WE here enter on the sixth, or second woe-trumpet, which, embracing different contemporary events, may be expected to require several discourses. That part of it which we are now upon contains a description of the revival of the Mahomedan desolations by the Turks, in the thirteenth and following centuries. It will be recollected that the second woe was not to come quickly, but “hereafter.” Such was the fact. Several centuries elapsed between the ravages of the Saracens and those of the Turks. But as the desolations wrought by the followers of Mahomed, whether Saracens or Turks, would be less injurious to the causeof Christ than the abominations of popery, there is not only much less said of them than of the other, but what is said is finished before the other is particularly begun, that the thread of the principal subject might not be broken.

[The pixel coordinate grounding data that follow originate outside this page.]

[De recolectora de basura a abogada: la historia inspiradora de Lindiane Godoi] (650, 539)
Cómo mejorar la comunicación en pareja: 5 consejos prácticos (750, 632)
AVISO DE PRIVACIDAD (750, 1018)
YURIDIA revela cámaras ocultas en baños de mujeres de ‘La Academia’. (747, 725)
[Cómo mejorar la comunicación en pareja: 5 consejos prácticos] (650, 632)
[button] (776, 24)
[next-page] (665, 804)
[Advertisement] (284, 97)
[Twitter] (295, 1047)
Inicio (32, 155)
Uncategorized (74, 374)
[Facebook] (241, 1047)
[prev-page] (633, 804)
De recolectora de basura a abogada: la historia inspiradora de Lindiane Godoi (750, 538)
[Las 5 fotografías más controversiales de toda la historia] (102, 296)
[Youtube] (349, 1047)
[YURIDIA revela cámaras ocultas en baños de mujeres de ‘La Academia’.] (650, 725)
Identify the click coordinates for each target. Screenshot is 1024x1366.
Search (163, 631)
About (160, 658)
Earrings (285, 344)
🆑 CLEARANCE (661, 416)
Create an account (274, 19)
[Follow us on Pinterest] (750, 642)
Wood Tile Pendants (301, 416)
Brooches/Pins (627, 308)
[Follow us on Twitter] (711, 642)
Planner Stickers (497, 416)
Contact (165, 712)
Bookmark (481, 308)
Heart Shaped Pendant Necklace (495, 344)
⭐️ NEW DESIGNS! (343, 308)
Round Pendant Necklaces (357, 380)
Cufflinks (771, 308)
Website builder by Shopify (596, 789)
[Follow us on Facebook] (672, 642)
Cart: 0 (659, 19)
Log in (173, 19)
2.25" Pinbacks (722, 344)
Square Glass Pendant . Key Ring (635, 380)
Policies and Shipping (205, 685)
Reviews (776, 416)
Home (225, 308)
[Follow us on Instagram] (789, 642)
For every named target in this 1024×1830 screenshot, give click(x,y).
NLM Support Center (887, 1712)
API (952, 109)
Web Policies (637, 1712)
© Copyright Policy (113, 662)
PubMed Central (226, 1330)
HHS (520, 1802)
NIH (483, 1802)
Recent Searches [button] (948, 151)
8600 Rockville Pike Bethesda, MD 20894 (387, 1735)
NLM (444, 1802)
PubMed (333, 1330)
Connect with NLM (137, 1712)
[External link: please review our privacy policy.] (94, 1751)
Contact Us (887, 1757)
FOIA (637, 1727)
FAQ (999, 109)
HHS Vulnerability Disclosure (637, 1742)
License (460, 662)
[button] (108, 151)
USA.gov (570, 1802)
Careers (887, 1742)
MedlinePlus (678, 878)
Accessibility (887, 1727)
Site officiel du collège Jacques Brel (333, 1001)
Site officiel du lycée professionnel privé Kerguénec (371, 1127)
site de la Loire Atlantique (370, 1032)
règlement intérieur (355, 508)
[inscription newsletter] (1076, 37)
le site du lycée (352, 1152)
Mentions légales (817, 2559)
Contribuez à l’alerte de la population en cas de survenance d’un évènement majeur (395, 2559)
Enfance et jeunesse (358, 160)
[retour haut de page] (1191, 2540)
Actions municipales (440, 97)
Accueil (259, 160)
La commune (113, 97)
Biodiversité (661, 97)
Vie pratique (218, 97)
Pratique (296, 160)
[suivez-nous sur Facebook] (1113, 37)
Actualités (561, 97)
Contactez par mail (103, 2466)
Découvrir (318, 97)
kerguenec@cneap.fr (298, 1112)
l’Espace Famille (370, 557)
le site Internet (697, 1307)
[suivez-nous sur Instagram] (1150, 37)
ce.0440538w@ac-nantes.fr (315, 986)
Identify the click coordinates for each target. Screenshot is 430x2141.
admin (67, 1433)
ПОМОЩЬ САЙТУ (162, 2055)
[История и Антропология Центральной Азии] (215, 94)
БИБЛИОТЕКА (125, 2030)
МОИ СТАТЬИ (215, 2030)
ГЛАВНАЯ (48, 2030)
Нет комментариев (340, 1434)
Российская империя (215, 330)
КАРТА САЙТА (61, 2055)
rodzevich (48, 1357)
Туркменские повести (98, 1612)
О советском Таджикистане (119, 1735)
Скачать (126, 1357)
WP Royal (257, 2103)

There is no reason to think that the Turkish wars would have occupied a place in Scripture prophecy, but for their being the appointed means of crushing a corrupt part of the Christian church. For these reasons I question the propriety of calling the Mahomedan power the eastern antichrist. There is no doubt of its being opposed to Christ, and the same may be said of heathenism; but nothing is called antichrist in the Scriptures which makes no profession of being on the side of Christ. If there was an eastern antichrist, it was that community which the Mahomedans destroyed, namely, “the men who had not the seal of God in their foreheads!”


The leading facts corresponding with this part of the prophecy were as follows: – The Turks, a people who in the ninth century had migrated from the neighbourhood of Mount Caucasus, and settled in Armenia Major, by the eleventh century became formidable to their neighbours. They consisted of four sultanies, the seats of which were at Bagdad, Damascus, Aleppo, and Iconium; all in the neighbourhood of the Euphrates. Their principal struggles were with the eastern Roman empire, or the Christians of the Greek church. For about two centuries their ambition was restrained, partly it may be by the European crusades, or what were called the holy wars, for the recovery of Jerusalem; but the disasters which attended these undertakings inducing the European princes at length to relinquish them, they were then at liberty to pursue their objects. In 1281 they obtained a decided victory over the eastern Christians; and in 1299 a new empire was founded by Othman, composed of the four Turkish sultanies, which still subsists, and is called after his name the Ottoman empire. During the fourteenth century their successes continued. In the middle of the fifteenth (1453) Constantinople was taken, the eastern Roman empire fell, and with it the Greek church, neither of which, except in the religion of the latter being embraced by the Russians, has since liftedup its head.